Une élection sans fin

Facebook
Twitter

On se souvient du film « Un jour sans fin » où le héros est condamné, chaque matin à son réveil, à revivre la même journée, lui seul se souvenant des évènements de la veille. C’est un peu la situation dans laquelle se trouve aujourd’hui le public israélien. Il doit retourner aux urnes le 1er novembre, la cinquième fois en 3 ans, pour trancher entre deux blocs dont le rapport de force n’a pas fondamentalement changé d’une élection à l’autre. Mais alors que dans le film, le héros s’améliorait à chaque occurrence de la journée, pour finalement réussir à séduire la belle héroïne, ce n’est semble-t-il pas le cas en Israël où, selon les sondages, aucun des deux blocs, celui des « pro Bibi » comme celui des « anti Bibi » ne semble en mesure de l’emporter. Les partis en lice ont jusqu’au 15 septembre pour déposer leurs listes. On aura peut-être alors une meilleure vision de la campagne à venir, parce que le résultat se jouant à une voix près pour obtenir une majorité, le nombre de listes et leur constitution seront déterminants pour chacune d’entre elles pour réussir à mobiliser leur électorat.

C’est en effet là sans doute que se jouera cette élection. La droite et les partis religieux réussissant généralement à faire le plein de leurs voix, en sera-t-il de même pour les partis centristes et de gauche ? Le tour précédent avait conduit à la mise en place d’un « gouvernement du changement » parce qu’il a eu lieu après une année de mobilisation et de manifestations du camp des « anti Bibi » qui voulait écarter du pouvoir un candidat inculpé dans plusieurs affaires de corruption et d’abus de confiance. Un an de fonctionnement de ce gouvernement a eu comme effet, en pacifiant le débat politique, de démobiliser ce mouvement de contestation. Réussira-t-il en seulement quelques semaines, après la trêve traditionnelle des fêtes du mois de tichri (période allant du 25 septembre jour de Rosh Hashana au 18 octobre, jour de Sim’hat Torah) à retrouver l’élan du tour précédent ?

Le taux de participation des électeurs arabes est la seconde inconnue de ce cinquième tour.
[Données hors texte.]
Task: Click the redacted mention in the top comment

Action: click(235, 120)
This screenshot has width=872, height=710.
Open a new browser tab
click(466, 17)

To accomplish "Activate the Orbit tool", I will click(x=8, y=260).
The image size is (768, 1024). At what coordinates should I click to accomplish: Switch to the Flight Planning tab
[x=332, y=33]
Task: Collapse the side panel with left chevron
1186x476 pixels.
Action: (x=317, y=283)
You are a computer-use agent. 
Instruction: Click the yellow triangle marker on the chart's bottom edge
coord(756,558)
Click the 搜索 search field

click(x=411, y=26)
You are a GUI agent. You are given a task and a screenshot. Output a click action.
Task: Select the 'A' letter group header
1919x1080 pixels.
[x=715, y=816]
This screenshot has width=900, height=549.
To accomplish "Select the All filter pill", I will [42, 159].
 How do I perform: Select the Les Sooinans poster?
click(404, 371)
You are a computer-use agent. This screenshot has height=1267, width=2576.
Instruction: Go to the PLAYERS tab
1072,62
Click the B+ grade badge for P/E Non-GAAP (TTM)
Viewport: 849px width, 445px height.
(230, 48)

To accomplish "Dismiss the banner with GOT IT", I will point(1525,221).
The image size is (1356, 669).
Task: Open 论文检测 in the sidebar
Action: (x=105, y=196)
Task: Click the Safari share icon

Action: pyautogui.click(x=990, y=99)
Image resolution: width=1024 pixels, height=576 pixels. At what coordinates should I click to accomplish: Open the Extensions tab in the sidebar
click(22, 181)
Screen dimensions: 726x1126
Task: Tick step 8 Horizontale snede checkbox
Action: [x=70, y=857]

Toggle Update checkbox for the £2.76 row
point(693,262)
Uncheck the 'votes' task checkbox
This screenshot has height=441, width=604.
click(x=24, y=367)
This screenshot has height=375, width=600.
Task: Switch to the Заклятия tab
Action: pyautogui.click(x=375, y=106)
Plus il sera élevé, plus les chances de Netanyahou de réussir à obtenir le soutien de 61 députés s’amoindrissent. Pour l’instant les sondages indiquent une baisse dans les intentions de vote des citoyens arabes israéliens qui iraient voter à 40 % d’entre eux. Alors que le gouvernement sortant a fait plus pour le secteur arabe que tous les gouvernements précédents, en augmentant significativement les budgets qui lui sont alloués et en luttant contre la criminalité qui y sévit, il semble que cela ne soit pas suffisant pour pousser cet électorat à aller voter dans une proportion qui se rapprocherait de celle de l’électorat juif. Il est vrai que sur la question de l’occupation et de l’avenir des relations avec les Palestiniens, ce gouvernement s’est inscrit dans la continuité de ceux qui l’ont précédé. Certes, il a autorisé à plus de 15000 palestiniens de Gaza à venir travailler quotidiennement en Israël et la coopération entre certains des ministères palestiniens avec leurs homologues israéliens a été rétablie. Mais ces actions se sont inscrites dans le cadre de la volonté de ce gouvernement de mettre en place une meilleure gestion du conflit et non dans celui d’offrir une perspective politique aux Palestiniens. Et cette question sera, comme les fois précédentes, encore la grande absente de cette nouvelle campagne électorale ; ce qui explique le désintérêt d’une partie de l’électorat arabe qui reste sensible à la situation des Palestiniens dans les territoires occupés. La dégradation de la situation sécuritaire en Cisjordanie ces dernières semaines, qui a conduit à la multiplication d’arrestations de Palestiniens en Cisjordanie, est la conséquence du manque d’espoir sévissant au sein de la jeunesse palestinienne qui aspire à la fin de l’occupation.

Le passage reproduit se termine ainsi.